CASA has joined the European Aeronautic Defence and Space (EADS) company only seven weeks after the merger of Aerospatiale Matra and Daimler-Chrysler Aerospace (Dasa).

The addition of the Spanish company as a founding member of the grouping is seen as a logical step after the announcement in June of the Dasa/CASA merger. It takes EADS' revenues to c20.3 billion ($20.5 billion), placing it third in the world aerospace league after Boeing ($50 billion) and Lockheed Martin ($23 billion).

The move also establishes a single grouping which together holds 80% of the workshare in Airbus Industrie - the balance is held by BAE Systems. The deal eases the path to the creation of a single corporate entity for Airbus and launch of the 550-seat A3XX airliner.

The structure of EADS is now made up of a 65% combined industry/government share, with the remaining 35% to be floated on the open market once the European Commission has approved the merger. The majority stake is to be placed with a Netherlands-registered holding company in which a "French pooling company" and DASA each hold 47.5%, the remaining 8.5% going to SEPI, the Spanish Government entity that owns CASA.

The French component is made up of the government, with 50%, Lagardère (37%) and private French institutions (13%).

Manfred Bischoff, one of the two EADS chairmen, with Jean-Luc Lagardère, says the new company is "ready and open for further consolidation", adding that "we are in continuous discussions with BAE and Alenia about the future".

The part to be played by Alenia is one of the few remaining issues to be resolved in the restructuring of European industry. While Bischoff was in Madrid for the CASA signing, however, BAE chief executive John Weston was in Italy talking to government ministers and Alenia parent Finmeccanica about tying up a deal to merge the remaining parts of the Italian aerospace business not already allied with UK interests - principally BAE and GKN Westland.

Bischoff says EADS "now has the muscle to fight for increased market share across the range of civil and military programmes".

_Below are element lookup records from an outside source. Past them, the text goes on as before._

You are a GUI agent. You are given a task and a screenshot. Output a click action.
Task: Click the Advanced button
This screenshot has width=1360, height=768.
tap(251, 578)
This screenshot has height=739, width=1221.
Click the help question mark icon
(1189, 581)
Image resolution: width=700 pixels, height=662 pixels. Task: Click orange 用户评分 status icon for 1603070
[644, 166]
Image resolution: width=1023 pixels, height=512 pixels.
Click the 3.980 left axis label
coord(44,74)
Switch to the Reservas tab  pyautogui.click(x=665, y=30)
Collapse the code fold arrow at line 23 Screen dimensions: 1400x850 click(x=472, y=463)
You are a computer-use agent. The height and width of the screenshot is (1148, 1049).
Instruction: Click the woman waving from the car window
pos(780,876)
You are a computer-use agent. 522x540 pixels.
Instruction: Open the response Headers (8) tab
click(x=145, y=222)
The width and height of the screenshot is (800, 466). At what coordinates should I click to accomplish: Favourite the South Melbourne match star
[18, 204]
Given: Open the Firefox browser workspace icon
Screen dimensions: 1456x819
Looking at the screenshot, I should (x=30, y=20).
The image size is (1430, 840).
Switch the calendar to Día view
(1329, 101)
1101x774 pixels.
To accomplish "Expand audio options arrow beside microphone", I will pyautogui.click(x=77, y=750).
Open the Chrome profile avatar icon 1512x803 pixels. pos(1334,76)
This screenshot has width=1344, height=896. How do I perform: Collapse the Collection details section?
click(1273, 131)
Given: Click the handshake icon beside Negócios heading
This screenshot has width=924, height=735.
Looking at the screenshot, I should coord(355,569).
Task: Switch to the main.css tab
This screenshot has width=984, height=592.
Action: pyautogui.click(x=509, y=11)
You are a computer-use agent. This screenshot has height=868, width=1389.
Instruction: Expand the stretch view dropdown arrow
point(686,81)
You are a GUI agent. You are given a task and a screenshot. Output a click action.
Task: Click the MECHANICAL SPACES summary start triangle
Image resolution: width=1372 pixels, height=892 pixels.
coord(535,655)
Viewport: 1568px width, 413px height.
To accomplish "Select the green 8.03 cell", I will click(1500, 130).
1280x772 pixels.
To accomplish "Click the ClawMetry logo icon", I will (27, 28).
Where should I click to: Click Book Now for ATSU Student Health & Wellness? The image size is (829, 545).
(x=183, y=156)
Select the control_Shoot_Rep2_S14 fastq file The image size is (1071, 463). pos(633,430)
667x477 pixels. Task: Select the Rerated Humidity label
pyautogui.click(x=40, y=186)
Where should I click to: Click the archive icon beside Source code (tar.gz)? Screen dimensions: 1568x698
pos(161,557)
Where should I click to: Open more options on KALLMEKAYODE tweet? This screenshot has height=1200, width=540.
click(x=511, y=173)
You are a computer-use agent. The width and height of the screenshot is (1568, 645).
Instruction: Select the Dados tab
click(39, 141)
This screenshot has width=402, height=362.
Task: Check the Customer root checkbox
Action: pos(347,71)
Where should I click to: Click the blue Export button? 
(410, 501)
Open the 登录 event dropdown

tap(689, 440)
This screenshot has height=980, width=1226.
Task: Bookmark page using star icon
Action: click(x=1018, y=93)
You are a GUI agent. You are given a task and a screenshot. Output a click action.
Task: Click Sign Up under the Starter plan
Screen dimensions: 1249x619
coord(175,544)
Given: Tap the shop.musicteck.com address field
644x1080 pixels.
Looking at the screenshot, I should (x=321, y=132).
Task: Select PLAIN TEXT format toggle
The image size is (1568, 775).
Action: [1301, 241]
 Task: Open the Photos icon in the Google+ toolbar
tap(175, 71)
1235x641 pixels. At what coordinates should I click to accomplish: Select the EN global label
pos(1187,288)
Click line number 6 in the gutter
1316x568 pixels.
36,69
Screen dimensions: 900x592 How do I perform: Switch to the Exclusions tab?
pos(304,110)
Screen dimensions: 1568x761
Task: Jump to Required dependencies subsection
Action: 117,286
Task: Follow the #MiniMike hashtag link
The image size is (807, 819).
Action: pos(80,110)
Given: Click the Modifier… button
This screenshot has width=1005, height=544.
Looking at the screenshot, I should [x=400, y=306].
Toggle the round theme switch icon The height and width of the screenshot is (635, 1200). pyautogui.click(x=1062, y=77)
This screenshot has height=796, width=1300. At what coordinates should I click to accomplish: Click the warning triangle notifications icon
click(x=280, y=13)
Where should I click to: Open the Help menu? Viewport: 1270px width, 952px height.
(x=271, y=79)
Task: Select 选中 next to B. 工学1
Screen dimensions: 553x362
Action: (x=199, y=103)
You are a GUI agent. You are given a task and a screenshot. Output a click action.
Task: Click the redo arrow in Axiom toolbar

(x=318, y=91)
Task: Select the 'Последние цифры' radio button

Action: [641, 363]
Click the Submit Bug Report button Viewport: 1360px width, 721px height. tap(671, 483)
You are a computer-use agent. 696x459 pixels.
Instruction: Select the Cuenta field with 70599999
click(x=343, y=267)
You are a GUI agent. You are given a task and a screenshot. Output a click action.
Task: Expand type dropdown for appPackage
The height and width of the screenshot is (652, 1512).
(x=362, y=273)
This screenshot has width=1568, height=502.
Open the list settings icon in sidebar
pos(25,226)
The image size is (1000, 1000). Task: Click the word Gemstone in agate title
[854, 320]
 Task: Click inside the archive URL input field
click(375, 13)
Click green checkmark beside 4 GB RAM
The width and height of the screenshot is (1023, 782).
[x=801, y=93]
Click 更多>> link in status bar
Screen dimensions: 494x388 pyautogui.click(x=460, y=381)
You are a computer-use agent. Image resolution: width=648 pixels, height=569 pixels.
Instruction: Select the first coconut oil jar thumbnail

The next step is almost certain to be the consolidation of Airbus into a single corporate entity. EADS chief executive Philippe Camus says: "We're talking to BAE about forming an Airbus company. It has said it is in favour - but we can't say when. It will be very soon, because that decision must be taken in line with launch of the A3XX."

In a further development, CASA president Alberto Fernandez says his company has an "agreement in principle" to increase its stake in the A3XX to "around 10%", involving Spain in at least $1.2 billion of development funding. The move is being seen as the first step towards a possible increase in CASA's 4.2% stake in the new Airbus company.

• The Airbus supervisory board is expected to give its preliminary authorisation to offer the A3XX to a small number of airlines as the precursor to a full commercial launch early next year.

Decisions have been taken on key technical and commercial aspects of the programme, which are being put to the board for approval.

Speculation continues about the A3XX final assembly site, with Toulouse thought likely to be the front runner - but only if it gives up to Hamburg final assembly of all single-aisle aircraft.